▶ Task to carry out:
Reproduce word for word the stretch from "I wish I could" through "lay back down." in the post below about living with HSP.
Text for analysis START
My disease follows a rough cycle. It doesn’t always but sometimes it seems like a cycle. Like the last 3 days I’ve been exhausted as usual and sleeping a ton. I have had bad pains and bad GI issues, but I have managed to work around it the last 3 days. Today, I woke up, wham! I already knew today was going to suck. Anything I’ve eaten today has caused me immense pain. I have have had diarrhea all day. More liquid each time. I’ve had about 8 bowel movements today and my last one was both painful, liquid, and bright yellow/chalk colored. Ive had horrible abdominal pain and I could barely touch my food at dinner.
I wish I could lead a normal life again. I miss being able to eat what I want and do whatever I want. Now all I can do is lay here in bed because it’s too painful to be upright.
For anyone who thinks I’m just a whiny faker, I say come live with me for a month and see how fucking hard it is. There is such a stigma around being young and disabled.
I drove my mom 6 minutes away to her job this morning and by the time I got back I was exhausted and had to lay back down.
My disease affects me badly everyday. There are days I feel like I’ve mastered working around it and then the very next day I feel like I’ve lost it again and completely can’t function.
I just miss how my life used to be. I worked hard, I went to school, and I traveled a lot. I hiked every weekend and I camped a lot. I haven’t hiked in a year and a half. I used to do like 16 miles a weekend. Now I can’t even do a mile without feeling like I’m going to die.
Oh well. It is what it is and I should only dwell on what I can change. I have HSP. I can’t change that.
Text for analysis END
Supplied records START
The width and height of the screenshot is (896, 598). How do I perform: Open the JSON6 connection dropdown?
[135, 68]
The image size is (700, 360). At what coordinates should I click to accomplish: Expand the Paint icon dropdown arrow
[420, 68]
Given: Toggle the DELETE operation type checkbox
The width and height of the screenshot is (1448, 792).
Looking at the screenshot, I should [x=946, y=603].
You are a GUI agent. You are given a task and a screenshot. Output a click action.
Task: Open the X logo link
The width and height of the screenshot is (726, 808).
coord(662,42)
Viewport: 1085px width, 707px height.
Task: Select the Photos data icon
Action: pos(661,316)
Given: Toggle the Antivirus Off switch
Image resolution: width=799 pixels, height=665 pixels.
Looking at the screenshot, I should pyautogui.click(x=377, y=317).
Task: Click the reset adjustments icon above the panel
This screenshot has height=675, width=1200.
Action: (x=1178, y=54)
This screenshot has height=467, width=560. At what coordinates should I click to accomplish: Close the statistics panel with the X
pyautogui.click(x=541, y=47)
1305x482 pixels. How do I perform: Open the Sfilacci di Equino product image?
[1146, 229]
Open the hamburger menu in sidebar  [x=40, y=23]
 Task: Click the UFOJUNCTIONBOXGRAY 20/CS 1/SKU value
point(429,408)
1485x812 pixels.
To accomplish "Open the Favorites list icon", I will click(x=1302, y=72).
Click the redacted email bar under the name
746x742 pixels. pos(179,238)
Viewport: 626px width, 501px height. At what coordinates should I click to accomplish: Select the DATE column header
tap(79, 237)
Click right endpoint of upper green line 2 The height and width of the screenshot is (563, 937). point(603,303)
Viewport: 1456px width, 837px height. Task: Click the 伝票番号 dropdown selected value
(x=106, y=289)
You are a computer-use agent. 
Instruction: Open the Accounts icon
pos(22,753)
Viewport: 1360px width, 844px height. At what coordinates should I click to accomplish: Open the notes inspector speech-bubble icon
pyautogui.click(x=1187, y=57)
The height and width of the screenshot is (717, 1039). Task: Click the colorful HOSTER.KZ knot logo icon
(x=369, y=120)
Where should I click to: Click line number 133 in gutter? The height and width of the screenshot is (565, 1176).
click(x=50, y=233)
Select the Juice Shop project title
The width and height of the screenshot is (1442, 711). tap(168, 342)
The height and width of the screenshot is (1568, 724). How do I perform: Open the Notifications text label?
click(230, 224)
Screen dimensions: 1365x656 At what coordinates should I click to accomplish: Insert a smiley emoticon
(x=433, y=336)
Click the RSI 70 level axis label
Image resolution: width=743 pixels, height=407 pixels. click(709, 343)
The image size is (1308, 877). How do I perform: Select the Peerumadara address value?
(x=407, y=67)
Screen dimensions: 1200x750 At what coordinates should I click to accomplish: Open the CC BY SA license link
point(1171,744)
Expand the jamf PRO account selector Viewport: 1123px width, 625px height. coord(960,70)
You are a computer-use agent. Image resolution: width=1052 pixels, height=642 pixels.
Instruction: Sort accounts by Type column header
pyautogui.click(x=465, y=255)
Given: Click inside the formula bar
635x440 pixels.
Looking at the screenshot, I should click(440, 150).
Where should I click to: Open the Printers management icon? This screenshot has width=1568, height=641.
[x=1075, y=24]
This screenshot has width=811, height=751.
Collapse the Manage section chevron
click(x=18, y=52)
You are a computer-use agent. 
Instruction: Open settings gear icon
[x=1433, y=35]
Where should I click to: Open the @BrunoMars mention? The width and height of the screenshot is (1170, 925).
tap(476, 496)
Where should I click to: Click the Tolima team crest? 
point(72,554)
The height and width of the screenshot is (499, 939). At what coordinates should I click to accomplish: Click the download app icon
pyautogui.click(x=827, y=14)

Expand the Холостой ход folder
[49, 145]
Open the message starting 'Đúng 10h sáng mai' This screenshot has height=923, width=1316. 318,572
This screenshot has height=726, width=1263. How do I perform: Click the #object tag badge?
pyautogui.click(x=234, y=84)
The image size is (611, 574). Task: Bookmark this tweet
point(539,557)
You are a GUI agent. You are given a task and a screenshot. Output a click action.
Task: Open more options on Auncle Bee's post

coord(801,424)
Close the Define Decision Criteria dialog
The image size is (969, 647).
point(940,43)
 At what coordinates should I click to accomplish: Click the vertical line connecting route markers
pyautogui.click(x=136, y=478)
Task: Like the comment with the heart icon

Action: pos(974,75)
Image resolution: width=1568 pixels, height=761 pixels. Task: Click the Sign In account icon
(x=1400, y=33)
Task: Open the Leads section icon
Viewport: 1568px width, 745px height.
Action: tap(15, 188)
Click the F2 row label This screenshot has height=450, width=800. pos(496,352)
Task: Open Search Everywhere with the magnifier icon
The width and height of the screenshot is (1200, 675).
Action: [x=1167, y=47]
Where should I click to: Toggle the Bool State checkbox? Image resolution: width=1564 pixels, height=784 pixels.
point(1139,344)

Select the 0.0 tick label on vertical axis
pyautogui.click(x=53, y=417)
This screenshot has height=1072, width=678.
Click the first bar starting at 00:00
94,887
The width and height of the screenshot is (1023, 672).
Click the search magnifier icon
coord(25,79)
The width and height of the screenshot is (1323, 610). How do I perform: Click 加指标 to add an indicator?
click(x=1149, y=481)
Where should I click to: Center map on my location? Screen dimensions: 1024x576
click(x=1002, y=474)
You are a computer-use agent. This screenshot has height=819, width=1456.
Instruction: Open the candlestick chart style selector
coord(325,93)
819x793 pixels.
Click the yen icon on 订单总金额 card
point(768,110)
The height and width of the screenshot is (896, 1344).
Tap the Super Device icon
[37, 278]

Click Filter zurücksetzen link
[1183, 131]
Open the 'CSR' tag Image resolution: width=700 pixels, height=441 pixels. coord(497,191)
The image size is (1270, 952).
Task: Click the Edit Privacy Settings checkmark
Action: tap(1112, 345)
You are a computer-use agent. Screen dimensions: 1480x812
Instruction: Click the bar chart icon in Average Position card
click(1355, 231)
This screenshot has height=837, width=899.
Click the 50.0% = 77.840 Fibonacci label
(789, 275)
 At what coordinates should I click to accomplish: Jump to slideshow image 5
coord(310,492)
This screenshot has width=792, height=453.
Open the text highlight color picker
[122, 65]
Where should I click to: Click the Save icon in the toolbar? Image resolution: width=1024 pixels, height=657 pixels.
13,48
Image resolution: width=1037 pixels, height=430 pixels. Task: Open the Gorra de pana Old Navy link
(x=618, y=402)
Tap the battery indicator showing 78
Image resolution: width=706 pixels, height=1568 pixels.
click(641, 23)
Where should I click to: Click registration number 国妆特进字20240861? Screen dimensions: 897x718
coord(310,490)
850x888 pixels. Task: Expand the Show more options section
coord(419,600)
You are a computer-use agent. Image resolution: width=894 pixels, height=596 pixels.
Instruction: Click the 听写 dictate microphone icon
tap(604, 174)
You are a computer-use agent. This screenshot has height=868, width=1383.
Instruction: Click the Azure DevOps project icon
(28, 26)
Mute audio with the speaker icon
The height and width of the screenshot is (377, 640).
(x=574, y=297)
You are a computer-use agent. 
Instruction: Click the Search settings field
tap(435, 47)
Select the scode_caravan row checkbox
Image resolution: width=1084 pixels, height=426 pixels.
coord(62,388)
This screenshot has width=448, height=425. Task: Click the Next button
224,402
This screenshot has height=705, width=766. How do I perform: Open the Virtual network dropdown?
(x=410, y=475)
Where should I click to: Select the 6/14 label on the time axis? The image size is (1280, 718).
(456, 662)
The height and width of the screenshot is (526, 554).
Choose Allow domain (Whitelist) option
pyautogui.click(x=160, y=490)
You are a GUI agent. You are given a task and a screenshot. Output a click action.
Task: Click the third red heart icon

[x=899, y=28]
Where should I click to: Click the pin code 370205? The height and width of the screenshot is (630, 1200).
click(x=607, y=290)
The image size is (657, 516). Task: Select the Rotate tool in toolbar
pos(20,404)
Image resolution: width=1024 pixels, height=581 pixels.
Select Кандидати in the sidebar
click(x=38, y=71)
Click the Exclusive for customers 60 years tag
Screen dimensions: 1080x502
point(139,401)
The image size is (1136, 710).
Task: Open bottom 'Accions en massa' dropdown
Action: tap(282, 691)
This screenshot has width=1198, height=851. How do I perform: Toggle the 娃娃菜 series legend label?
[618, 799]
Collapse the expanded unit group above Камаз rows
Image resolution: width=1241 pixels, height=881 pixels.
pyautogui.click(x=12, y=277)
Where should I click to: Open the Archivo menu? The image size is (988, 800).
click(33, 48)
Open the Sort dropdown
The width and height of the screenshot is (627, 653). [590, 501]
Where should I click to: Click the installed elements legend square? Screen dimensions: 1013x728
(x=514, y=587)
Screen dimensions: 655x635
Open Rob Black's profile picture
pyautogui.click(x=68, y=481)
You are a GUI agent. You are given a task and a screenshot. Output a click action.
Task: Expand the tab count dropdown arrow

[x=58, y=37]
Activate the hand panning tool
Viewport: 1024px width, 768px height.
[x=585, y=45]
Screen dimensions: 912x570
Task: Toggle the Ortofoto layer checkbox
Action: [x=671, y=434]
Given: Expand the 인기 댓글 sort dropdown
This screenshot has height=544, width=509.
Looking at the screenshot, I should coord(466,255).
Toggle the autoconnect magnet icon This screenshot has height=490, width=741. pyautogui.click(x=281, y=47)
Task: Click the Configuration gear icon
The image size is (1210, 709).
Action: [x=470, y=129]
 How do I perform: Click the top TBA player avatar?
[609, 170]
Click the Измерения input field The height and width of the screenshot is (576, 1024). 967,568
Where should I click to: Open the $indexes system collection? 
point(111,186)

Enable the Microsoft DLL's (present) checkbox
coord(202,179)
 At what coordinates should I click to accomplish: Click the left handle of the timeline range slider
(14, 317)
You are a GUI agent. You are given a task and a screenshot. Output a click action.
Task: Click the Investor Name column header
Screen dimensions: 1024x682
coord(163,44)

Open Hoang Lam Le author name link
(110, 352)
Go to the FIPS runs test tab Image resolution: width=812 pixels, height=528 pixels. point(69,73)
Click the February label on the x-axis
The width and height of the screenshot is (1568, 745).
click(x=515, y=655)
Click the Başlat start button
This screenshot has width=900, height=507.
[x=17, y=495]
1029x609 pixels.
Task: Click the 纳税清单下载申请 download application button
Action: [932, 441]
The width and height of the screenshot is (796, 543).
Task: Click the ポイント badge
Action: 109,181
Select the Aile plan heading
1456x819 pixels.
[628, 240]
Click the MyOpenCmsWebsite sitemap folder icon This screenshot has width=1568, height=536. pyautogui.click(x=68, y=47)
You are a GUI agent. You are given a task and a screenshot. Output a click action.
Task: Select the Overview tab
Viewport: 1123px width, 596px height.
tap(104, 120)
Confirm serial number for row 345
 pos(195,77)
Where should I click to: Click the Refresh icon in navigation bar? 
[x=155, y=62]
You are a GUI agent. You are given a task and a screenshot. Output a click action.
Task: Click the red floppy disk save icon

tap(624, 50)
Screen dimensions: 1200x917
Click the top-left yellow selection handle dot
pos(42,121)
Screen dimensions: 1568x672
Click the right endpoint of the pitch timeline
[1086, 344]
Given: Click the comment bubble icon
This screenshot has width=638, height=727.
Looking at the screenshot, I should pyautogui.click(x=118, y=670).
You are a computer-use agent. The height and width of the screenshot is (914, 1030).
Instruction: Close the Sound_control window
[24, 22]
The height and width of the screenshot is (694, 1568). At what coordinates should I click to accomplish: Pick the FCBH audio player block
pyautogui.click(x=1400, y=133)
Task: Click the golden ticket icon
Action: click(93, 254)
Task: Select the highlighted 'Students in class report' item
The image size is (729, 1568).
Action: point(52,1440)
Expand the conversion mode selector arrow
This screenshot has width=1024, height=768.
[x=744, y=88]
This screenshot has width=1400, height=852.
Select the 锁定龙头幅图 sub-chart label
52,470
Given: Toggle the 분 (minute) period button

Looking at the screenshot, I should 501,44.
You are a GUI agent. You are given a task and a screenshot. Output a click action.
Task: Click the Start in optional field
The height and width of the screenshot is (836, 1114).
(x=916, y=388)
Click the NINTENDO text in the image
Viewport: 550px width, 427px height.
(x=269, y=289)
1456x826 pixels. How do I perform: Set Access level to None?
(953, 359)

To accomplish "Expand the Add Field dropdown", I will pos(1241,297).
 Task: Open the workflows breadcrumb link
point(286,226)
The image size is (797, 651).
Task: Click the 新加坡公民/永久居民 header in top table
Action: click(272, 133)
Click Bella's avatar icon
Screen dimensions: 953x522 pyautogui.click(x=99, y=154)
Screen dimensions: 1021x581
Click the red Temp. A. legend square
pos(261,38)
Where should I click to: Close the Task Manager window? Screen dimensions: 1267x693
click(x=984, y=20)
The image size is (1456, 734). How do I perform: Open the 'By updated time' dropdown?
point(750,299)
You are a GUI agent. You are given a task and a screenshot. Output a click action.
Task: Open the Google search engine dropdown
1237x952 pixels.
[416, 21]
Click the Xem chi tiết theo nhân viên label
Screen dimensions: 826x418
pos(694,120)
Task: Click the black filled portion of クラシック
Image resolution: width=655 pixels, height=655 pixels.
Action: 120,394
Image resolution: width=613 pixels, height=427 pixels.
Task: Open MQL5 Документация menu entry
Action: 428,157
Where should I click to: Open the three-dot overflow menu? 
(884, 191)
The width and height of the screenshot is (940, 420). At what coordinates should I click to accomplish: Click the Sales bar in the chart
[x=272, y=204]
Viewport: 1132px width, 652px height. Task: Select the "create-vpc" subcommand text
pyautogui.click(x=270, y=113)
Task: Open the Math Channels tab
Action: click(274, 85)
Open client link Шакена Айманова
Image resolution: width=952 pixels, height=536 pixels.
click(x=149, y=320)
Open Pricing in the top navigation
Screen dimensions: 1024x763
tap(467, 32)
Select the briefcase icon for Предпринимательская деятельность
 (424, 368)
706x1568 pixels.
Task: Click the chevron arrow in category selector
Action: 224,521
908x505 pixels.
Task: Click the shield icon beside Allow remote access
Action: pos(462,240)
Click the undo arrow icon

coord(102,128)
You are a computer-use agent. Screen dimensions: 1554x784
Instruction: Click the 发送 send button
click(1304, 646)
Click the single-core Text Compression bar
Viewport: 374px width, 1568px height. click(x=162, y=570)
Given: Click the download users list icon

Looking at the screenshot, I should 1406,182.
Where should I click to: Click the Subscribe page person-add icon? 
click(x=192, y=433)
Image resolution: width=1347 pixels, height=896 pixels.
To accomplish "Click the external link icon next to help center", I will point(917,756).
Supplied records END
▶ Result for this exercise:
I wish I could lead a normal life again. I miss being able to eat what I want and do whatever I want. Now all I can do is lay here in bed because it’s too painful to be upright.
For anyone who thinks I’m just a whiny faker, I say come live with me for a month and see how fucking hard it is. There is such a stigma around being young and disabled.
I drove my mom 6 minutes away to her job this morning and by the time I got back I was exhausted and had to lay back down.